College of Science

Department of Applied Environmental Science

AES Students and Faculty Present Research at Freshwater Sciences 2023 Conference

Conor pointing to his research poster while talking to a person. Conor's standing to the side with a hand on his hip.

Dr. John Olson, Alexandra “Lexi” Yokomizo, and Connor Quiroz (both current Environmental Science, Technology, and Policy majors) attended and presented their research at the Freshwater Sciences 2023 Conference in Brisbane, Australia (the first time the conference was held outside of North America). Also in attendance was Gretchen Wichman, an ESTP alumni.

Lexi presented her research “Revealing how wildfires can affect river sediments and chemistry during droughts and after precipitation” while Connor presented his research “Causing a Stir in Northern Pitcher Plants (Sarracenia purpurea).” Both of them won awards for their research and were selected to be part of the Emerge Program, which paid their way to the conference and took them on some trips to see Australia before the conference.

We recently touched base with Lexi and Connor to learn more about their experience. Check out the interview with Connor below.

In 3-4 sentences, please summarize your research. What awards did you receive?

In the Watershed Environments and Ecology Lab directed by Dr. John Olson, I am currently modeling a California red-legged frog species distribution in the Carmel River Watershed employing maxent, a machine learning algorithm that uses raster data, to define their habitat suitability. I am currently at a Research Experience for Undergraduates (REU) studying geology at Macalester University where I am utilizing lithostratigraphy and statistical analyses to define marine paleoenvironments in the Michigan Basin. Last summer in 2022, I used multivariate statistics and PCR to study the microbial communities in Northern Pitcher Plants to determine bacterial resistance to short-term and long-term disturbances at an REU with Central Michigan University. I am currently working on manuscripts for publications for each of these research projects. 

I won the best undergraduate presentation award for my microbial research with pitcher plants at the Freshwater Sciences conference in Brisbane, Australia! 
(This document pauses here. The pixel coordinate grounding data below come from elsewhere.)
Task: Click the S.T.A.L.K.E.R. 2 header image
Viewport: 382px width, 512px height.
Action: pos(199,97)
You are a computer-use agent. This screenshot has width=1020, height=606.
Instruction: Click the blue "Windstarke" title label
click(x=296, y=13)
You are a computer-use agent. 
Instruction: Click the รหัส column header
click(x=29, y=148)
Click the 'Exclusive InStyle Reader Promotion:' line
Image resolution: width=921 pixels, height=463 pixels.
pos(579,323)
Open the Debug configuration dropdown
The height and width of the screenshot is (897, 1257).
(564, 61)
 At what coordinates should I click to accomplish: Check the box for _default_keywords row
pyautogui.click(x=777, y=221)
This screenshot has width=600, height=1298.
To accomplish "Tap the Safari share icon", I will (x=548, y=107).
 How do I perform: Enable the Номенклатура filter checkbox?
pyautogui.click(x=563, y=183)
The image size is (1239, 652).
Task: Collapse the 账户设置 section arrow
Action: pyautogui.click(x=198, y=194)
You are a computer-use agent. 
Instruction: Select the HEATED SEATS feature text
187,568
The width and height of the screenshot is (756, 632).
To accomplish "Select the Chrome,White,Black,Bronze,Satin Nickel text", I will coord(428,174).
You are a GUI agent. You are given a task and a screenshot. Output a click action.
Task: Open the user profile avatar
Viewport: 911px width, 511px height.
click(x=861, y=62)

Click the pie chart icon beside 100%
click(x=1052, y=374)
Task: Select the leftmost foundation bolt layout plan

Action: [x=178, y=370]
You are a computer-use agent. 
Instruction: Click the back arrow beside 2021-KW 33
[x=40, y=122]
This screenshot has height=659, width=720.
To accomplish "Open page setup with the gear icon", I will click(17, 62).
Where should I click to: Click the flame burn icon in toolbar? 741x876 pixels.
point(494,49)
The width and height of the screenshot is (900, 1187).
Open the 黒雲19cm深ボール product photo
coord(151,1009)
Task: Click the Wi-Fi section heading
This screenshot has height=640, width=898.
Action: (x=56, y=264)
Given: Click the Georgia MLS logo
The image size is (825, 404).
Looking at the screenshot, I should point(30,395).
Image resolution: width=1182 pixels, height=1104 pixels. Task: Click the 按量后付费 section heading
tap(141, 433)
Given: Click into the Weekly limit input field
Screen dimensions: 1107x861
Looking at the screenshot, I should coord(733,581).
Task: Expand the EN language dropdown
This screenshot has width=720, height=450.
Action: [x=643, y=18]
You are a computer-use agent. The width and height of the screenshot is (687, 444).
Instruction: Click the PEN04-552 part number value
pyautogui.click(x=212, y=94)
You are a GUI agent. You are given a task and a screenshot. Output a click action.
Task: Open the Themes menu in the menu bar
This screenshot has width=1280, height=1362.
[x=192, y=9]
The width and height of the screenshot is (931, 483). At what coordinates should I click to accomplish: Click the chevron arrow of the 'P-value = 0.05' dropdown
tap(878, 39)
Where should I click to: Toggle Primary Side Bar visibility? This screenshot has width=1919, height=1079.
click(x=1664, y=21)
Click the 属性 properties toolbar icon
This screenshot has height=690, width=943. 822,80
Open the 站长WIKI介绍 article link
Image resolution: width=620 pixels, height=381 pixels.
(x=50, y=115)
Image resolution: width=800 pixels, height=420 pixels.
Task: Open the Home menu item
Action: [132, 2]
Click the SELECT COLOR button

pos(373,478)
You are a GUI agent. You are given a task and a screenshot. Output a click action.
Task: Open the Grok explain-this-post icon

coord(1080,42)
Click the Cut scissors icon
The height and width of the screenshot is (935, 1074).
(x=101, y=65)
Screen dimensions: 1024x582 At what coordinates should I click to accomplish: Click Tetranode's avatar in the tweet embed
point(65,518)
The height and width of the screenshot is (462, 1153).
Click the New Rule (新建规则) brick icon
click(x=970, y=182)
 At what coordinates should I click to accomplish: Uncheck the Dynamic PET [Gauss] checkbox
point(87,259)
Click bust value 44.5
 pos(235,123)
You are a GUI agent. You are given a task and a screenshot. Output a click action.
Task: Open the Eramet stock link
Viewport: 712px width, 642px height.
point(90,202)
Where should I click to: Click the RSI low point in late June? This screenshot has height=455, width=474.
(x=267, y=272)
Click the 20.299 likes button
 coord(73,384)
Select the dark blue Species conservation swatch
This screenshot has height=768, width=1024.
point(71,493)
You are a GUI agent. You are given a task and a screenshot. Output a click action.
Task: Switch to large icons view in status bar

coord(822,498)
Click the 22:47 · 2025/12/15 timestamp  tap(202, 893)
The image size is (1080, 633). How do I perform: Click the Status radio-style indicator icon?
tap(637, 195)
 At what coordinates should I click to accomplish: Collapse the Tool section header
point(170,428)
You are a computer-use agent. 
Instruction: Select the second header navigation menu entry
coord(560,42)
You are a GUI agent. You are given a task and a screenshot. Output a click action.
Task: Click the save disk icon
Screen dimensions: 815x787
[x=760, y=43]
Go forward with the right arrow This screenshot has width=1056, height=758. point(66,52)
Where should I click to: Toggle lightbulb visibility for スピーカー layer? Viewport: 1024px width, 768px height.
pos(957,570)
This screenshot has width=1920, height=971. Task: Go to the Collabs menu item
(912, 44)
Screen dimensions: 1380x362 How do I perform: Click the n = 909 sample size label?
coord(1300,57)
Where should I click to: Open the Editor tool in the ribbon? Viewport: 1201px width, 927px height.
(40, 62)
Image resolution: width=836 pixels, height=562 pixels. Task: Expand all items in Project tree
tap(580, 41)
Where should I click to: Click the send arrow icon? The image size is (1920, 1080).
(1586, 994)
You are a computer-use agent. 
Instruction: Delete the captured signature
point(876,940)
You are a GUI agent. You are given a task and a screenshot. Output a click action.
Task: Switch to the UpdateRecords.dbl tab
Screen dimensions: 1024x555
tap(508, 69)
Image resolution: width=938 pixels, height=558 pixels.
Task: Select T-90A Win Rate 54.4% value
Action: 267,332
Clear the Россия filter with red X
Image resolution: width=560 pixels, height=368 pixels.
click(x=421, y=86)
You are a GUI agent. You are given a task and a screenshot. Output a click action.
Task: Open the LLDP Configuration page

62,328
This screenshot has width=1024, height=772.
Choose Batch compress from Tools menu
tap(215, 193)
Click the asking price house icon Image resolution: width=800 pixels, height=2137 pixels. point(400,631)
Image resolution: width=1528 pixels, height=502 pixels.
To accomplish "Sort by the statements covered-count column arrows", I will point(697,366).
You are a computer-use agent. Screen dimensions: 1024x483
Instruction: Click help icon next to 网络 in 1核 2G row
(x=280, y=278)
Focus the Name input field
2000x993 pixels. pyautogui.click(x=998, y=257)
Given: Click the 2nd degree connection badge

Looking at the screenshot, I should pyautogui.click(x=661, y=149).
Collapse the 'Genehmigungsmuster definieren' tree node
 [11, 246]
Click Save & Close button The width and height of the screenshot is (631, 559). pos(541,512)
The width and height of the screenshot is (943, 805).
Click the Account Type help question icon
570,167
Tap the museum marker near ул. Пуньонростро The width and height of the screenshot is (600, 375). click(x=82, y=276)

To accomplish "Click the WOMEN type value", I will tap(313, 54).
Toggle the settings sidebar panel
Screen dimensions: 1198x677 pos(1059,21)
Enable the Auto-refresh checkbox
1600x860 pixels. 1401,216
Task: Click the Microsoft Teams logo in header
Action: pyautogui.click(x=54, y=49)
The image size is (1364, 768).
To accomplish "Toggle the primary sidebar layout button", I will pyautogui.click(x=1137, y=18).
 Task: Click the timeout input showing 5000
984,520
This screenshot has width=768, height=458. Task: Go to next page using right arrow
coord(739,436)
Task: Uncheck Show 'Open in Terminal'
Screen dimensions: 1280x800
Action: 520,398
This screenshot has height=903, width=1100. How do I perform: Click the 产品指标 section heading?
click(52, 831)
What did you gain from this experience and does this experience contribute to your career goals?

I learned a bunch about how close collaborations between academia and private organizations can lead to effective watershed management, and it helped me connect with a potential Ph.D. advisor! 

What was your favorite part of the conference?

My favorite part of the Freshwater Sciences Conference was getting exposed to all the different methods, many of which I had never heard of, that were used to measure health in riparian habitats. 

What are your future plans (career, academic, etc.)?

My future goals are to pursue a Ph.D. degree in marine biology utilizing statistical models to predict aquatic habitat sensitivities with respect to climate change. I want to use my expertise gained from a graduate program to partner with community organizations to conduct conservation-oriented research based on their needs.

Any advice for fellow students interested in participating in this kind of research?

To anybody looking to get into research, try it out, have fun, and never discount the awesome skills you already have! Be grateful for every research experience you can get and make the most of it because not liking a topic you encounter will narrow down what you want to do. And try completely new things, even if you have not taken a single class on it; it is a huge learning experience! Just remember you are super cool and have a lot to offer, and regardless of what happens, moving forward in any direction is better than not at all!


Congratulations, Lexi and Connor! We look forward to seeing where your academic and professional endeavors take you!